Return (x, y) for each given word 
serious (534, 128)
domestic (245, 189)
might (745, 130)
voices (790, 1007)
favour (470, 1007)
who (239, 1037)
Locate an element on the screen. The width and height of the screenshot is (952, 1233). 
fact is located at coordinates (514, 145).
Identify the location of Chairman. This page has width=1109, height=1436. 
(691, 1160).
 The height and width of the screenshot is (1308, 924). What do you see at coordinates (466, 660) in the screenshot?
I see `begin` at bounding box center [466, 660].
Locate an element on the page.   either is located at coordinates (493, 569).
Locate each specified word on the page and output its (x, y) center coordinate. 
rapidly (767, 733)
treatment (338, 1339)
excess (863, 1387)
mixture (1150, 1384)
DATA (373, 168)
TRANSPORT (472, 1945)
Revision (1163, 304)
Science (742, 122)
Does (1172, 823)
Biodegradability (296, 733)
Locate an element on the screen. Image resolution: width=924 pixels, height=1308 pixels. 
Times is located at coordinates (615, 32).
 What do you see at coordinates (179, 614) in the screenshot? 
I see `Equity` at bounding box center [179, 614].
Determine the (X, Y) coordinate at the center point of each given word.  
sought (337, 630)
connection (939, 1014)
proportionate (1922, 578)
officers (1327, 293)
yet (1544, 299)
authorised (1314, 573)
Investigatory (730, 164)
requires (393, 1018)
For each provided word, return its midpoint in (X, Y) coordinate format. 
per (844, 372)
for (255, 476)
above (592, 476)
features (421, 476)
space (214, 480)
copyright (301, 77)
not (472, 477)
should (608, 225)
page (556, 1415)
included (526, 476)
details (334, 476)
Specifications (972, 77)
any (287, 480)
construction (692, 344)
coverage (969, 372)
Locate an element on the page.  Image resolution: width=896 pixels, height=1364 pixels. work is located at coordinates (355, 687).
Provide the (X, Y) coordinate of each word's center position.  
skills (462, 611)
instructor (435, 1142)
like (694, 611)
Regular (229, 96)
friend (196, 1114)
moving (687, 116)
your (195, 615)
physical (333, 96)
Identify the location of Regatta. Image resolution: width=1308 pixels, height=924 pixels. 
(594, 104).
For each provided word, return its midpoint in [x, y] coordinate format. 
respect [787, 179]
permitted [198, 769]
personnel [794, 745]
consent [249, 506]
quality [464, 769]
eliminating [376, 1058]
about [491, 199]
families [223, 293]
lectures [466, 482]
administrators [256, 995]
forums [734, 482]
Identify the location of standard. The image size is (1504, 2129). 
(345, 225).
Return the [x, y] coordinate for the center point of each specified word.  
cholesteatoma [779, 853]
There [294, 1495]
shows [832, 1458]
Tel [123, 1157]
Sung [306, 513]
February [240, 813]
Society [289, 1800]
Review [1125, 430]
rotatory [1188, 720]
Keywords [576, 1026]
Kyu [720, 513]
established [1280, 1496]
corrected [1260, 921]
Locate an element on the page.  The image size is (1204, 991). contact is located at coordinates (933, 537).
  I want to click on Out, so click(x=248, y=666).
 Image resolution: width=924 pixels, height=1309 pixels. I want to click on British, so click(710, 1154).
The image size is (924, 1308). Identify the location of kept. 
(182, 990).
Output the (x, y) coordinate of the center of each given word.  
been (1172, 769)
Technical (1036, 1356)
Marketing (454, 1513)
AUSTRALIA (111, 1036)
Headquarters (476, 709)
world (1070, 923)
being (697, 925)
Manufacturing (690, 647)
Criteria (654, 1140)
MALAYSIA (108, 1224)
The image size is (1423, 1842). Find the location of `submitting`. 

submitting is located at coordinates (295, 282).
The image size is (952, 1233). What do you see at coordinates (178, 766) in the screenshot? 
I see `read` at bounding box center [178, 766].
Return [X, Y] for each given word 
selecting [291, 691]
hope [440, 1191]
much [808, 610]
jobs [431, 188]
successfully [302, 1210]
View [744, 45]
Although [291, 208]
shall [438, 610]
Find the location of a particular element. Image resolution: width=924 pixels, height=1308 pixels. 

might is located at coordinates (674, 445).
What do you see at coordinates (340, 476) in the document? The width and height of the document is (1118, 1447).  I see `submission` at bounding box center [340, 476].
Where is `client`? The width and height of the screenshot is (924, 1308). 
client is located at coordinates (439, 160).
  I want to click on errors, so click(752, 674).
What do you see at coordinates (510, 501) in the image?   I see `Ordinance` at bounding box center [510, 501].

= Problem statement =
Copy the stretch of lines above from the line that contains "Locate an element on the screen. The" through the line that contains "fact is located at coordinates (514, 145).", reproducing each one without any change.

= Output of the task =
Locate an element on the screen. The width and height of the screenshot is (952, 1233). 
fact is located at coordinates (514, 145).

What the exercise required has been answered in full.